At the professional level, players on the Premier Padel tour use the bandeja as their default overhead and only switch to the víbora or a flat smash when the opportunity is clear. If the pros default to the safe shot, so should you.
The 4 Mistakes That Kill Your Bandeja
You can learn the five steps perfectly and still produce a weak bandeja if you fall into one of these traps. Every one of them is fixable in a single session.
Mistake 1: Hitting Flat Instead of Slicing
A flat bandeja bounces high and slow — exactly what your opponent wants. Without backspin, the ball pops up and gives a comfortable counter-attack. Focus on the high-to-low swing path and the feeling of brushing the underside of the ball.
Mistake 2: Using Too Much Power
The bandeja is not a smash. If you are swinging hard, you are doing it wrong. A well-placed bandeja at 40% power beats a wild overhead at 100% power every single time. Take speed off the ball and let the slice do the work.
Mistake 3: Moving Backward Too Late
When the lob goes up, start moving back immediately — not when the ball starts dropping. Quick, small adjustment steps get you under the ball with your weight balanced. If you are still moving backward at contact, you have no control over direction.
Mistake 4: Not Recovering After the Shot
You play a beautiful bandeja into the corner. Your opponent is digging it out of the glass. And you are standing where you hit the shot, watching. The bandeja buys you two to three seconds. Use them to get back to the net, split-step, and prepare for the next ball. Recovery is part of the shot.
What Your Racket Has to Do With It
The bandeja is a finesse shot, and finesse shots reward rackets that offer feel, dwell time, and forgiveness — not raw power.
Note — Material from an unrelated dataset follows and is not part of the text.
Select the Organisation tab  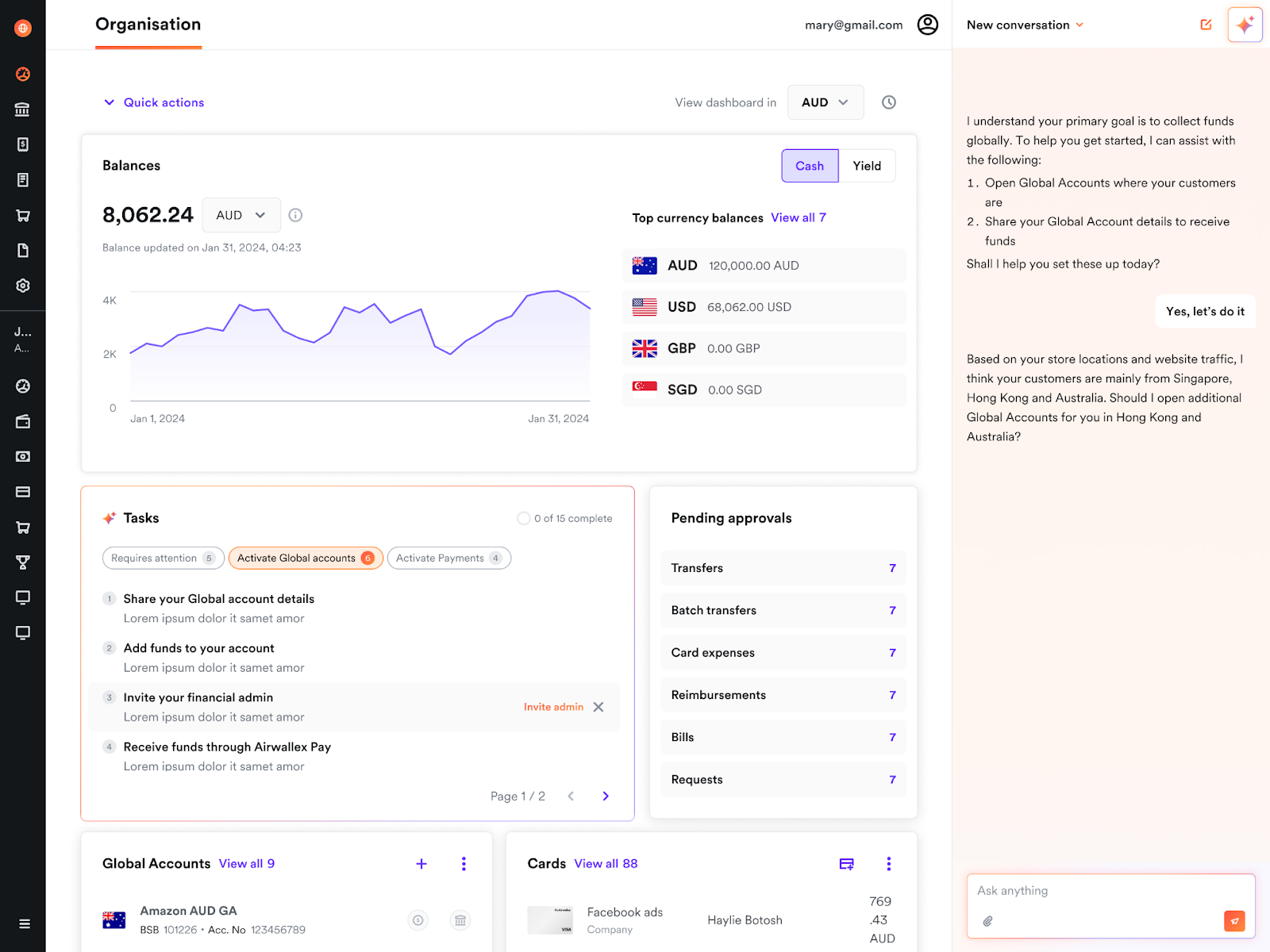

Here is what matters for a good bandeja:
- Carbon face flexibility: A softer carbon weave (like 3K) flexes slightly at contact, keeping the ball on the strings a fraction longer. That extra dwell time makes it easier to apply consistent slice and direct the ball precisely.
- Core foam: A Soft EVA core absorbs vibration and gives a more "cushioned" feel on overhead contact. When you are hitting 15 to 20 bandejas per match, comfort matters — especially for players prone to elbow strain.
- Shape: Round and teardrop shapes offer a larger sweet spot, which is critical when you are reaching for off-center lobs. A round or teardrop racket forgives slight mishits that a diamond shape punishes.
- Weight and balance: A head-light or evenly balanced racket is easier to maneuver on quick overhead adjustments. Heavy, head-heavy rackets generate more smash power but make the bandeja harder to control.
At Ace One Padel, we designed the TŸR line with exactly this kind of player in mind. The 3K carbon face paired with a Soft EVA core gives you the flex and comfort that a control-first game demands — whether you are threading bandejas into the corner or absorbing hard drives at the net.
One detail players often overlook: grip condition. The bandeja requires a confident hold at shoulder height with a relaxed wrist. If your overgrip is worn, slick, or compressed, your wrist tightens instinctively to compensate — and a tight wrist kills the slice. Change your overgrip every 3 to 5 sessions, or after any match played in heat or humidity.
The Ace One Padel Verdict
The bandeja will not make highlight reels. It will not earn you applause from the gallery. But it will do something more valuable: it will keep you at the net, in control, and in the point — while your opponent runs out of ideas from the baseline.
Master the five steps, learn the two target zones, and resist the urge to hit harder than the shot requires. That is 80% of the bandeja. The other 20% is repetition — and having gear that does not fight you on the way there.
If your current racket makes the bandeja feel heavy, stiff, or unpredictable, consider a setup built for control. The Ace One Padel TŸR — 3K carbon, Soft EVA core — was designed for players who value placement over power. Pair it with fresh PRO-LINE overgrips, and the overhead game gets a lot more comfortable.
Now get on court and throw up some lobs for your partner. You have a bandeja to build.